== Requirement ==
The response has to reproduce all entries exactly while excluding their pictures.

[Dataset excerpts]

⟨

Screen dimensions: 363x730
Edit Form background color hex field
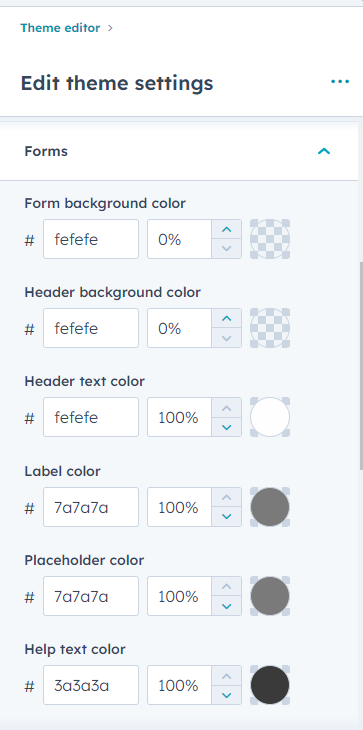91,239
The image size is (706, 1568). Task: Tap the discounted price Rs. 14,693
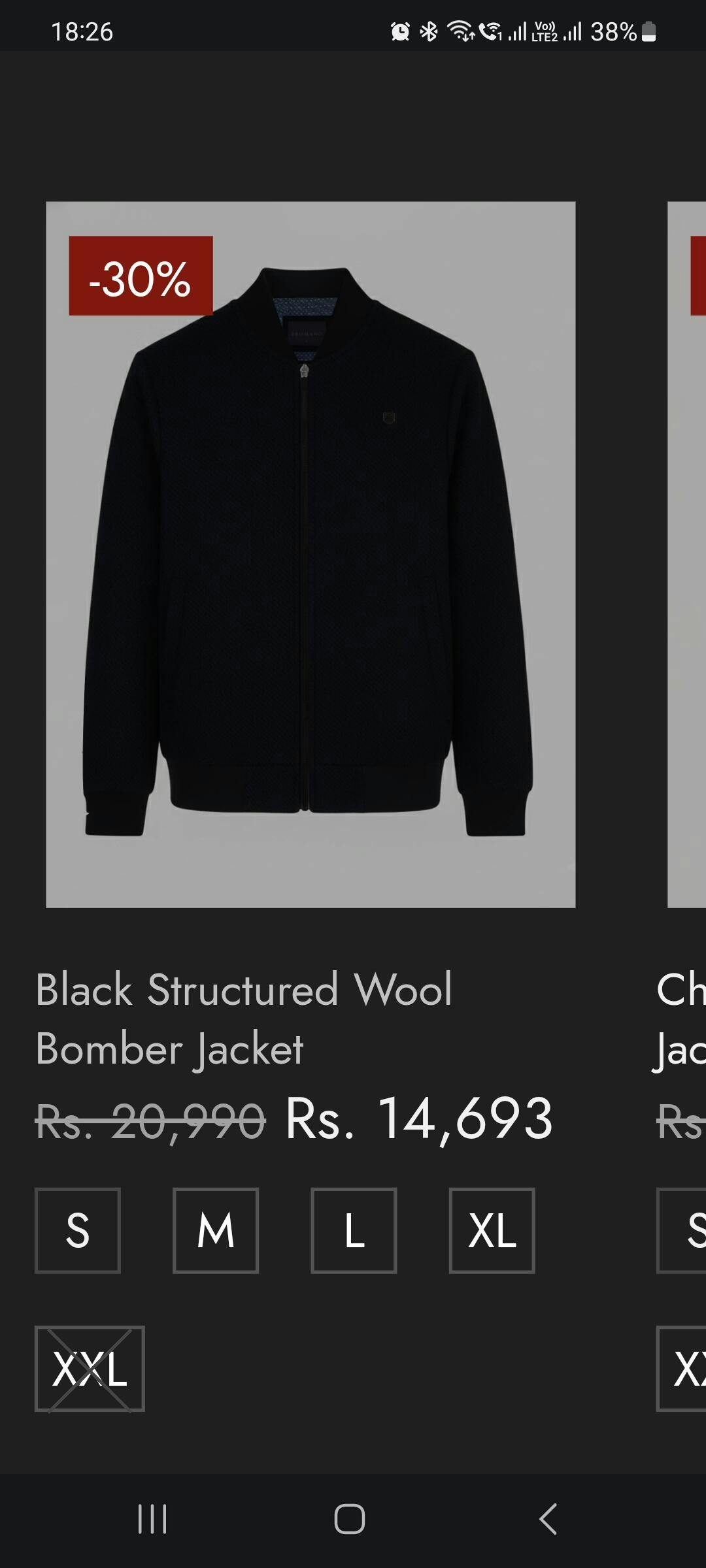[x=419, y=1119]
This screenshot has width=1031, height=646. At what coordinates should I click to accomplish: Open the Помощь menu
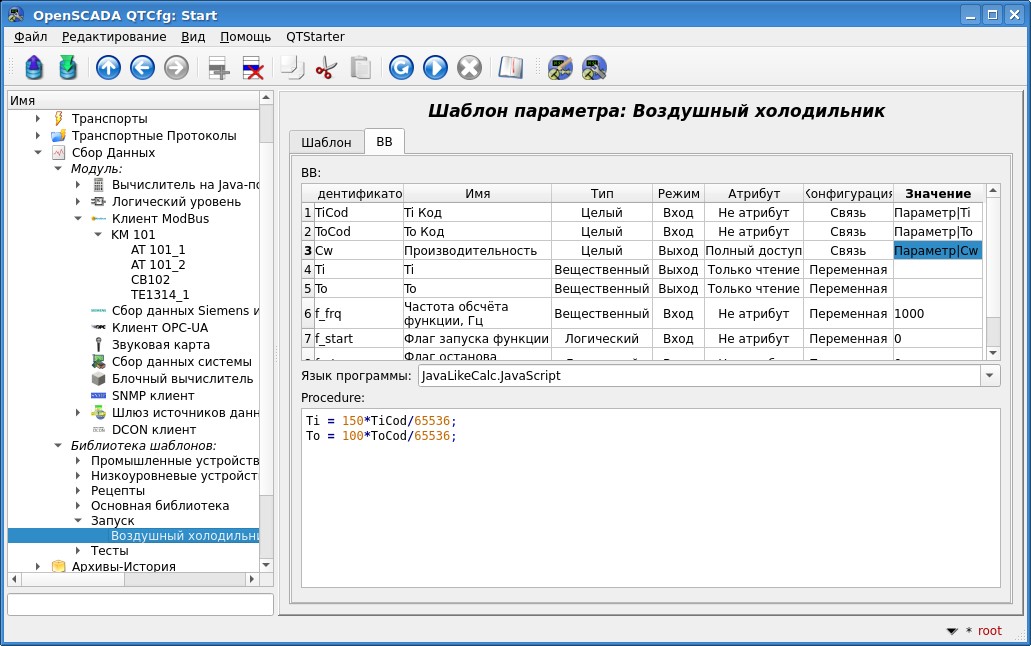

⟩

== Problem solution ==
Screen dimensions: 363x730
Edit Form background color hex field
91,239
The image size is (706, 1568). Task: Tap the discounted price Rs. 14,693
[x=419, y=1119]
This screenshot has width=1031, height=646. At what coordinates should I click to accomplish: Open the Помощь menu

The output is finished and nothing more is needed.